Hudson’s voice now is one of staggering power and range. Able to spin on a sixpence between light and shade, she can sound at times sultry and mellifluous, at others like pure, righteous thunder. Listening to hopefuls on The Voice, one can see how seriously she takes the art form.

“If a note goes wrong, my body reacts. I’ve got sympathy for them, but there’s no point lying.”

Unlike the other coaches, Hudson knows precisely how those contestants are feeling. In 2004, when she was 23, she found fame on the third series of American Idol, auditioning for Simon Cowell with Aretha Franklin’s Share Your Love With Me. Cowell responded with a simple, “very good,” - but Hudson went on to finish only 7th in the final.

“At the time, Simon told me I was ‘Too big, in every way’,” Hudson remembers now, still in disbelief. “I think he meant my hair, my voice, my personality, my songs. I didn’t really understand how that was a negative thing. I said, ‘Is big not what a star is?’

“His role on that show was mainly to look at image, I think, and I wouldn’t really pay any attention to what he says about vocals. That’s not his thing,” she says, dismissively.

Cowell’s talent-spotting antenna let him down that day. Reliably, Elton John was kind enough to let him know, calling the decision “incredibly racist”, and then inviting Hudson to perform with him on The Oprah Winfrey Show.

There were even suggestions that Hudson’s image — she was a size 16 at the time, although she has lost a lot of weight since — could have played a part in her dismissal.

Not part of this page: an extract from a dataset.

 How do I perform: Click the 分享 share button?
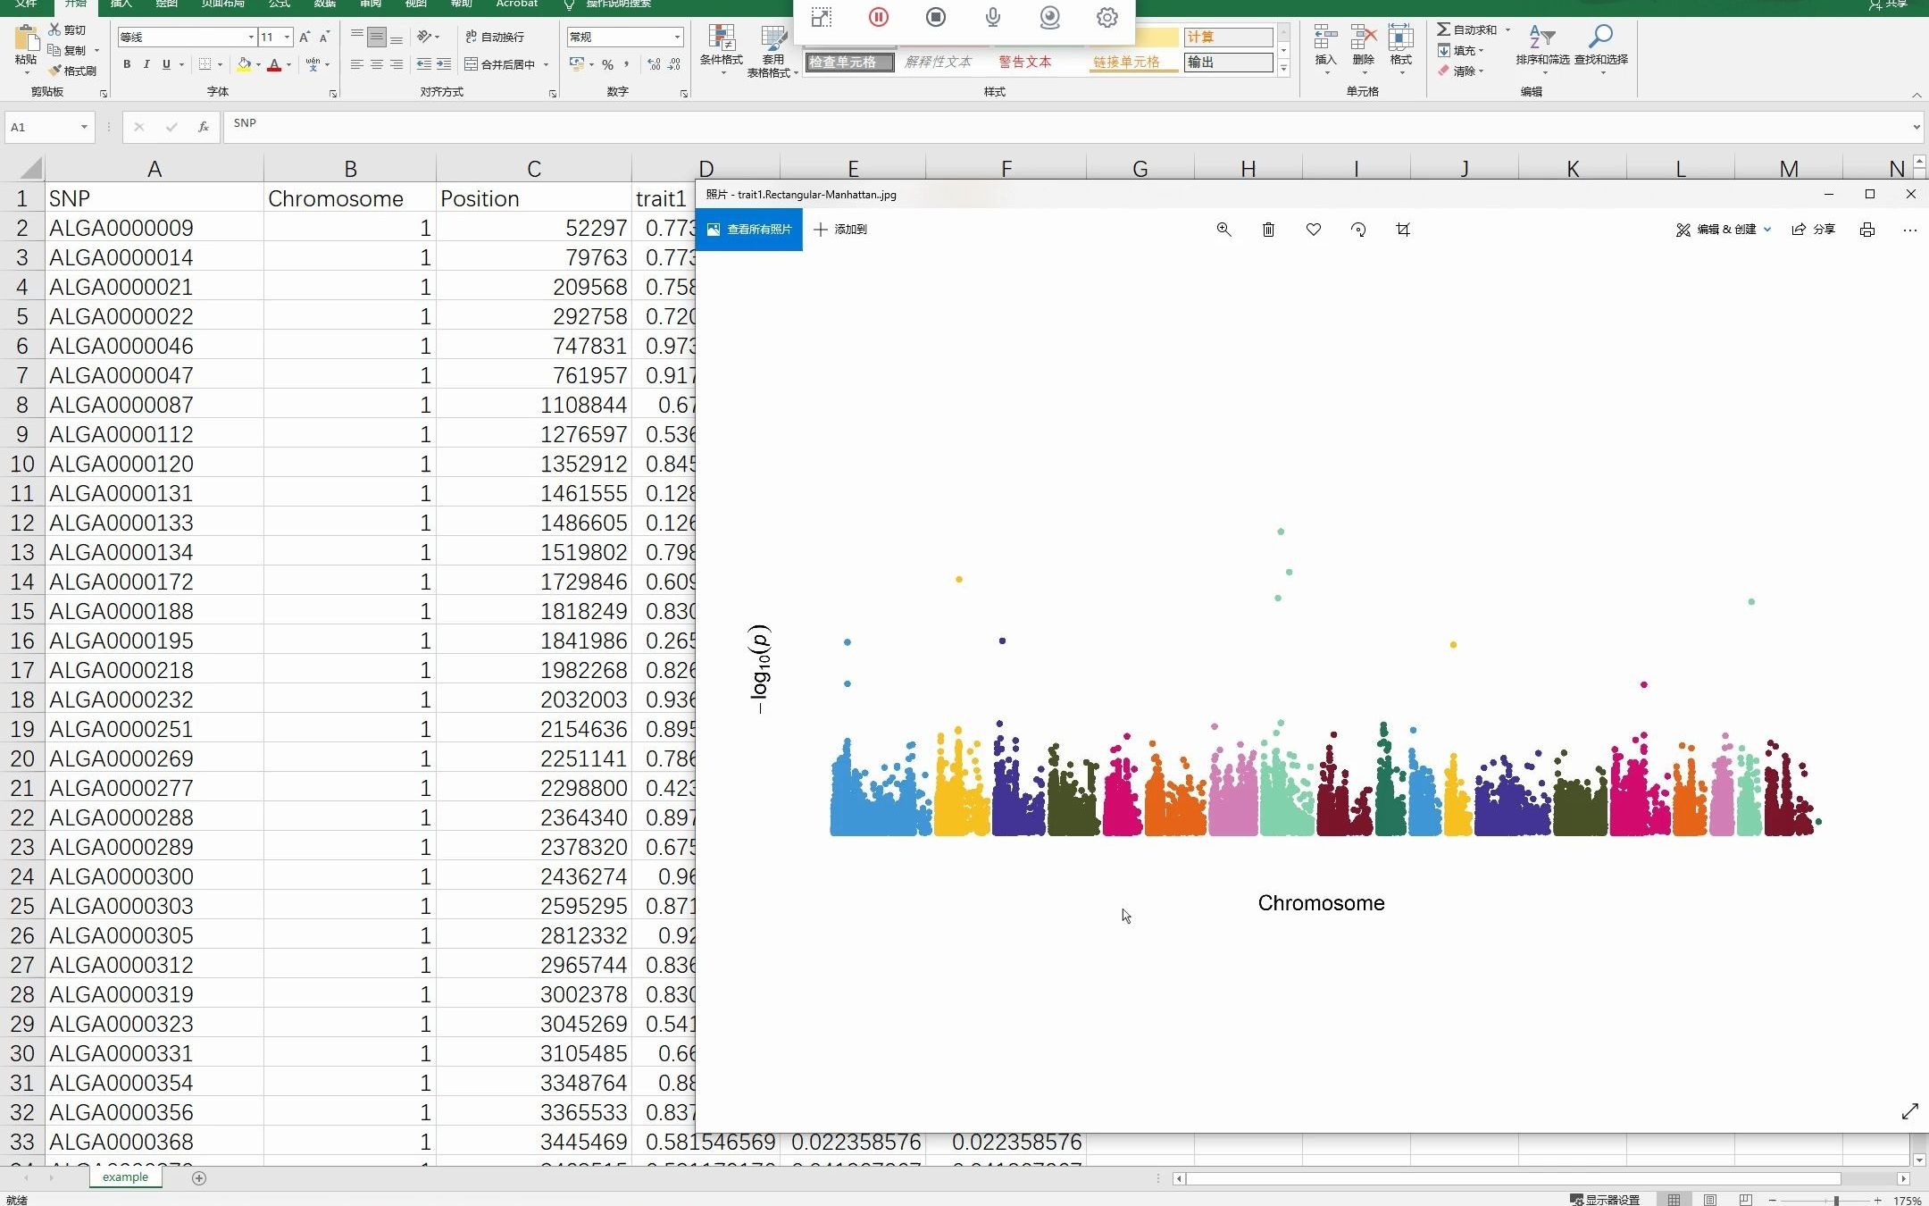[x=1814, y=230]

If proving Cowell wrong was her intention, Hudson’s next step did just that. Just a year after American Idol, she made her acting debut by winning the role of Effie White in the film adaptation of the Broadway musical Dreamgirls, inspired by the story of the Supremes.

Hudson beat Fantasia Barrino (Cowell’s eventual winner) and 781 others to the part. She joined a cast that included Beyonce Knowles, Jamie Foxx and Eddie Murphy. Thanks largely to her show-stopping number And I Am Telling You, she outperformed the lot, winning the Oscar for Best Supporting Actress in 2007.

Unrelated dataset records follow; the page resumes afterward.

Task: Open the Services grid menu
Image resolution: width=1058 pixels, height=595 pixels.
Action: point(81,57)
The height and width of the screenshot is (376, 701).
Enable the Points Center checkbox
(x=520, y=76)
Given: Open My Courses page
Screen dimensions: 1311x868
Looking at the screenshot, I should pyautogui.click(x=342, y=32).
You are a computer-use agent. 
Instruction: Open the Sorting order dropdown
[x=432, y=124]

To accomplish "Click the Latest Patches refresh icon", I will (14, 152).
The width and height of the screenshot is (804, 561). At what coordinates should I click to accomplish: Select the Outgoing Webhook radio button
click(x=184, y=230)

The next year, a self-titled RnB album was released. That won a Grammy, meaning she joined Barbra Streisand as one of only two performers whose acting and singing debuts have won those eminent prizes.

“It’s insane, even looking back now,” she says. “And my ‘story’ after American Idol is even more crazy.”

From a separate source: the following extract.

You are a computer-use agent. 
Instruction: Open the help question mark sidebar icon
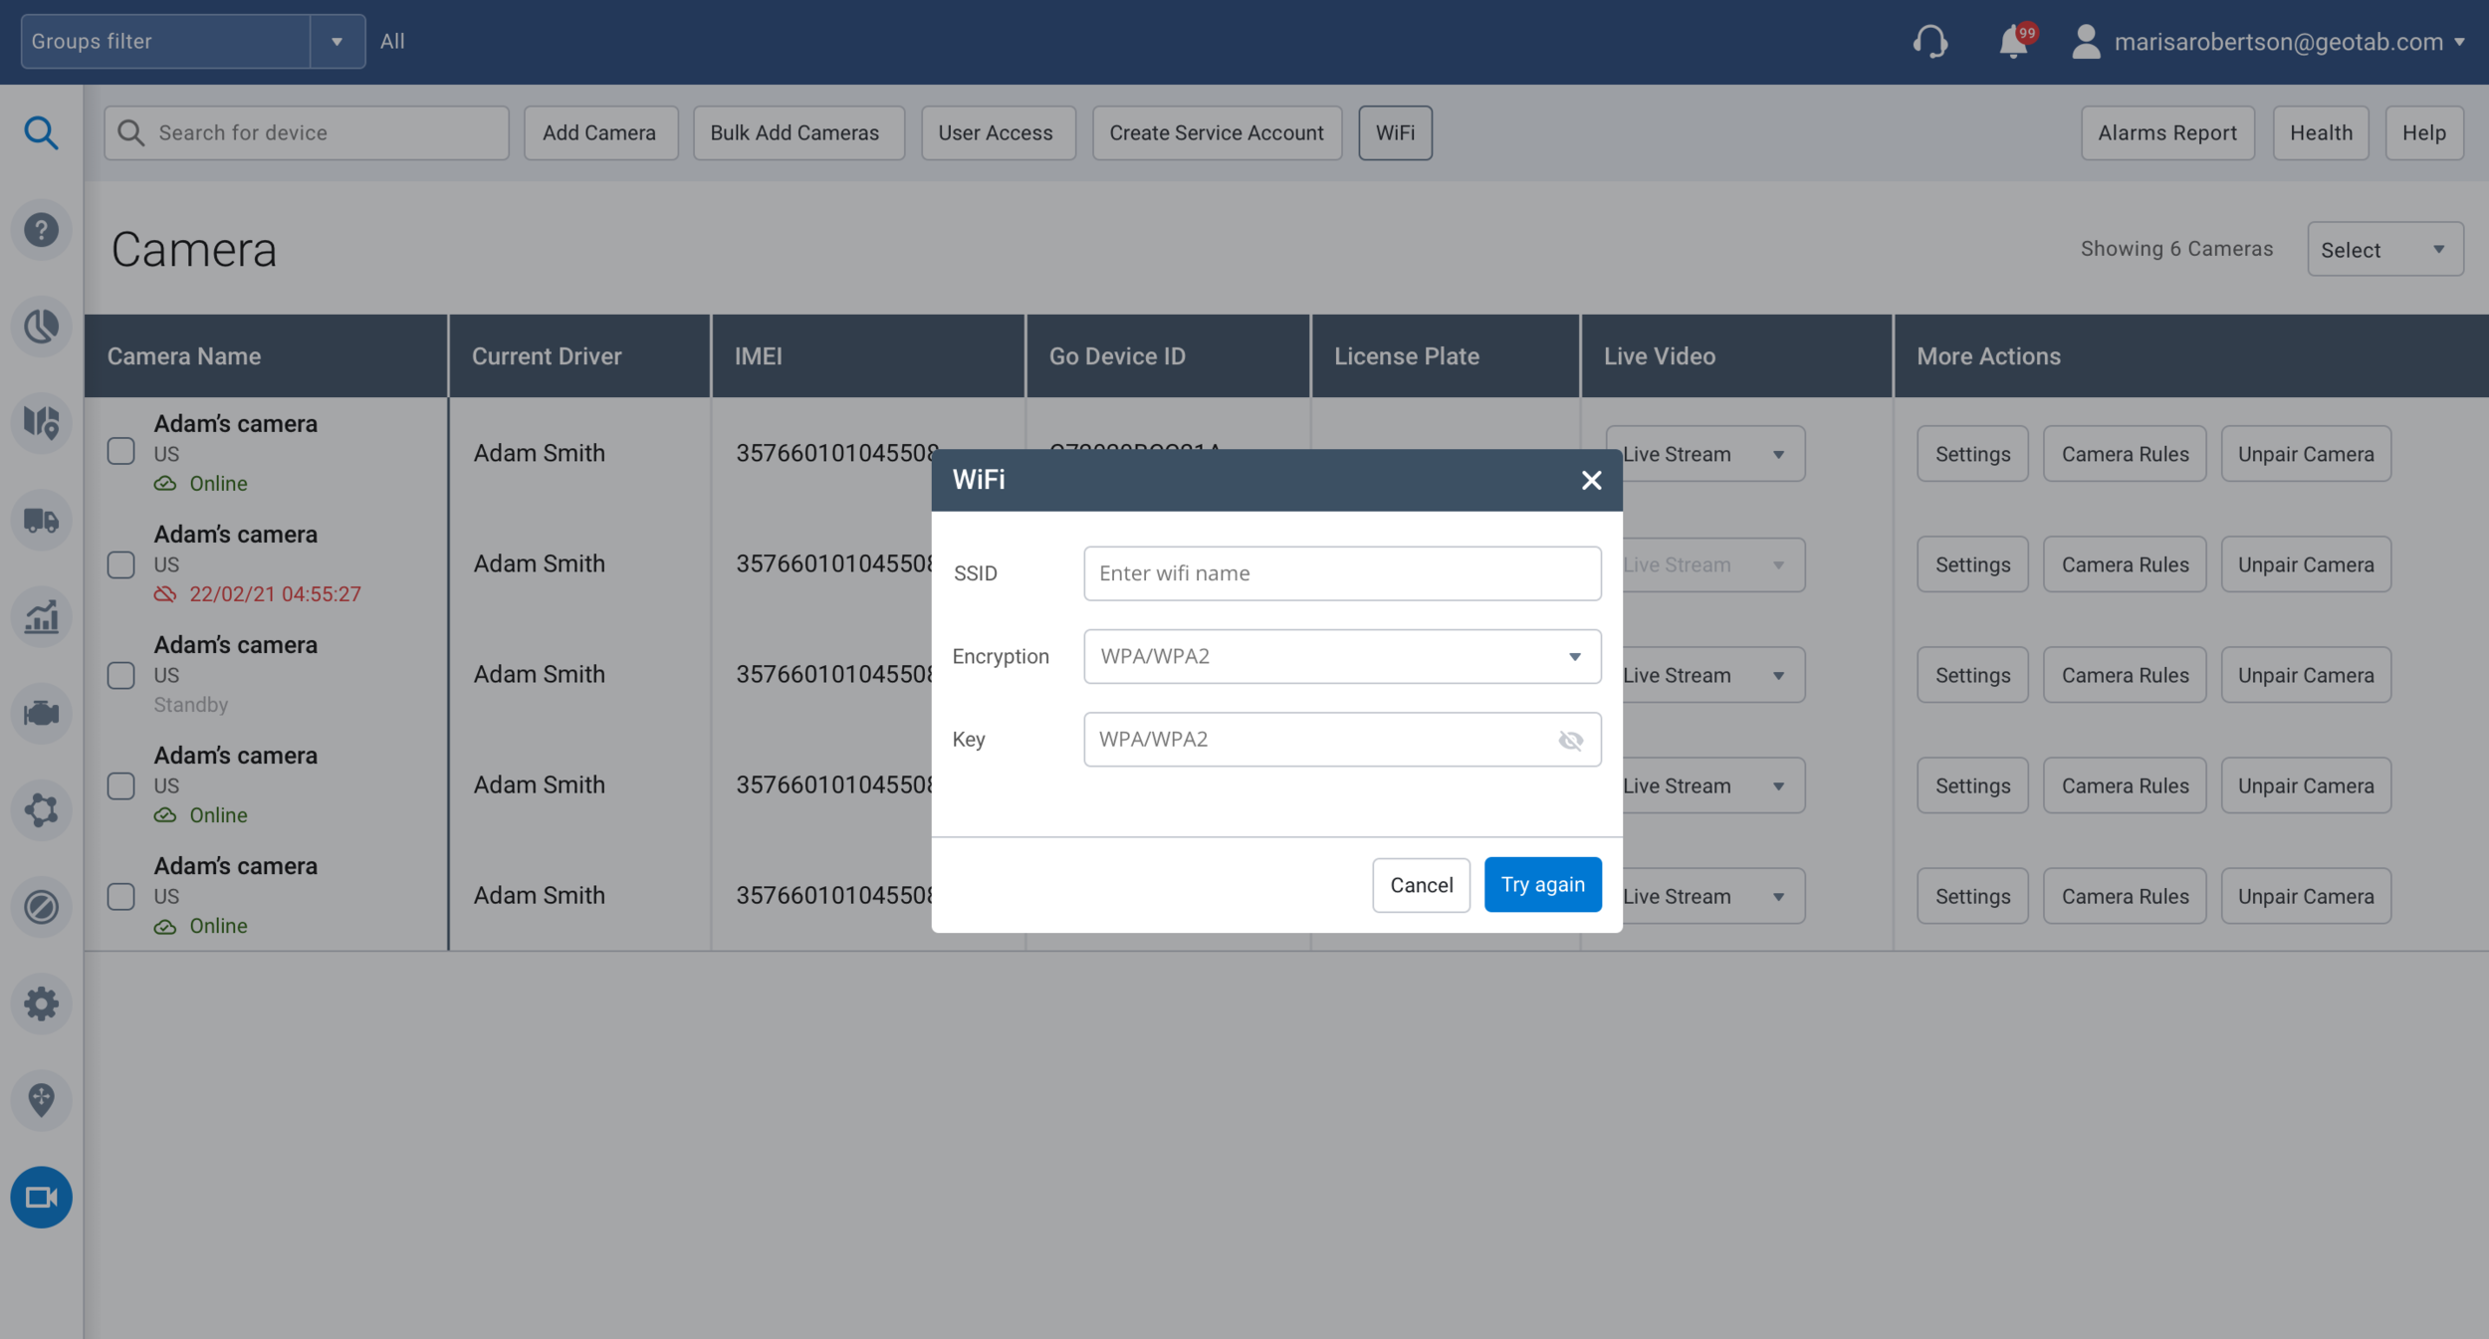41,230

She pauses. In 2008, at the height of her album fanfare, Hudson’s mother and brother were found shot dead inside the family home in Chicago, and her seven-year-old nephew was missing. Three days later, his body was found nearby. All three were killed by William Balfour, the estranged husband of her sister, Julia.

Hudson was a major part of the trial that saw Balfour receive three life sentences. Later, she and Julia set up a foundation for the families of gun violence. “We both wanted to find a way that we would not dread every birthday and holiday and family occasion again,” she told Oprah at the time. “There were so many shocks involved in it. Like, who do I grieve for first?”

Hudson went into hiding for three months after the murders. But since then has thrown herself back into life, saying — astonishingly — that she forgives the killer, getting married and giving birth to a son, David, now seven. And there are rumours of an impending Aretha Franklin biopic.

“I cannot talk about that,” she says, beaming at me with failed coyness. “But it is my dream role, and she and I have met and there are very exciting discussions happening.”

Hudson admits to “a little bit of nerves” ahead of her formal introduction to the British public.

Not that it showed, of course. At the beginning of the pre-recorded episode, all four combined for a curtain-raising performance of Queen’s Under Pressure.

Hudson joined the fray in the manner I imagine she enters any room: glam to the nines, before unleashing a head-turning, thunderbolt of a high note, setting off on an escorted diva swagger to the stage, then making the others (even Sir Tom) look like the star-struck winners of a competition for which the main prize was to try and sing with Jennifer Hudson.